Hackers Snatch 400K Yahoo Passwords
In yet another example of the growing threat of cybercrime, hackers compromised and published passwords belonging to at least 400,000 users of one of Yahoo’s services.
Yahoo said in an emailed statement that hackers stole an “older file” containing the usernames and passwords of users of Yahoo and other companies from the Yahoo Contributor Network on Wednesday. The media company said less than 5% of the Yahoo passwords were still valid, although it didn’t specify the proportion of passwords from other companies that remained usable.
“We are fixing the vulnerability that led to the disclosure of this data, changing the passwords of the affected Yahoo! users and notifying the companies whose users accounts may have been compromised,” the statement said.
The Sunnyvale, California-based company encouraged users of the service that allows people to contribute articles, slideshows and other work to change their passwords.
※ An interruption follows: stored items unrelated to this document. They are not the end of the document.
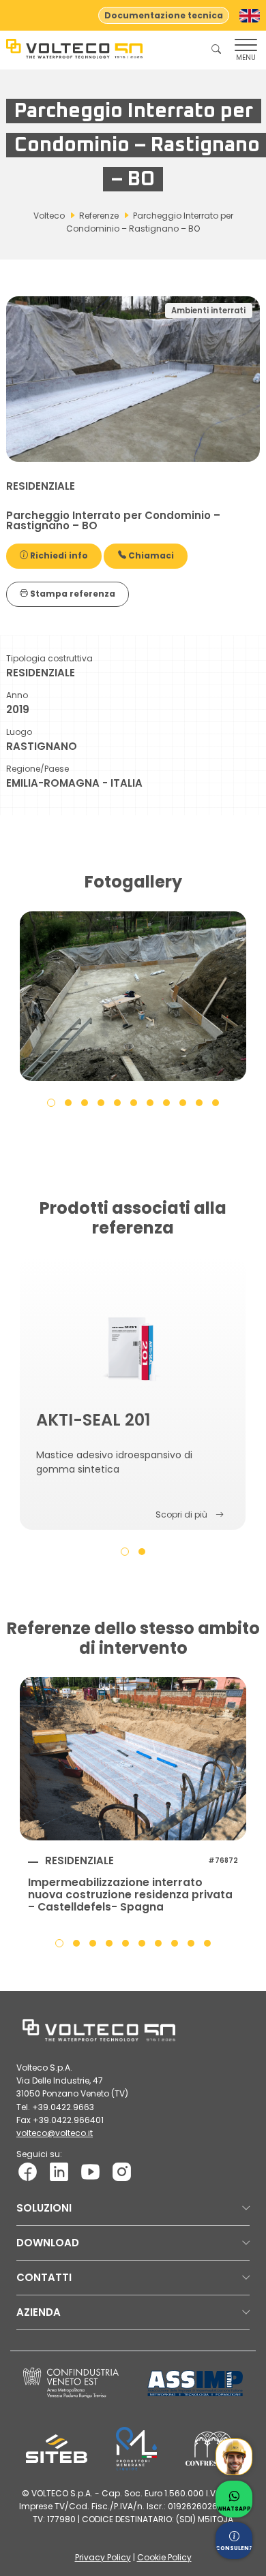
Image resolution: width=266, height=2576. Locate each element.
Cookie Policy (164, 2557)
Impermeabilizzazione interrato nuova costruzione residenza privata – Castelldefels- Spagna (130, 1894)
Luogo (19, 732)
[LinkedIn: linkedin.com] (59, 2171)
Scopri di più (181, 1514)
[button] (51, 1102)
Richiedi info (58, 555)
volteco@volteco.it (54, 2133)
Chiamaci (150, 555)
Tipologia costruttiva (49, 658)
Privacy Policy (103, 2557)
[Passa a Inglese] (249, 15)
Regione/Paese (37, 768)
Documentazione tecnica (163, 15)
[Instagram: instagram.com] (121, 2171)
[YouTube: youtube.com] (90, 2171)
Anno (17, 695)
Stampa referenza (71, 593)
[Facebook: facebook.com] (27, 2171)
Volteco (49, 215)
The hacking group D33Ds posted the list to its website in a document titled “Owned and Exposed,” according to computer security firm Sophos. D33Ds said in the document that the hack represented a “wake-up call” and not a threat. However, the passwords were recorded in an unencrypted format, meaning would-be hackers would have to do little to no extra work utilize them to compromise accounts.
“The unencrypted data was surprising,” Beth Jones, a senior IT threat researcher at Sophos wrote in an email. “Any customer data should be secured, no matter how innocuous it may seem.”
D33Ds said it was able to achieve the hack by using a method referred to as “SQL injection,” according to Sohpos. The method essentially involves tricking the Web server in such a way that the database storing the passwords can be controlled, allowing the hackers to access information stored on it.
SQL injection is “a very common hacking technique that’s been around for ages, and also one that many businesses seem to fall prey to,” Jones wrote.
This attack follows other high-profile breaches, including one on professional network LinkedIn (LNKD) last month in which some 6.5 million passwords were compromised. Smaller companies like eHarmony and Last.fm have also fallen victim to attacks recently.
“No one is immune to being attacked, that’s part of reality now,” Jones wrote.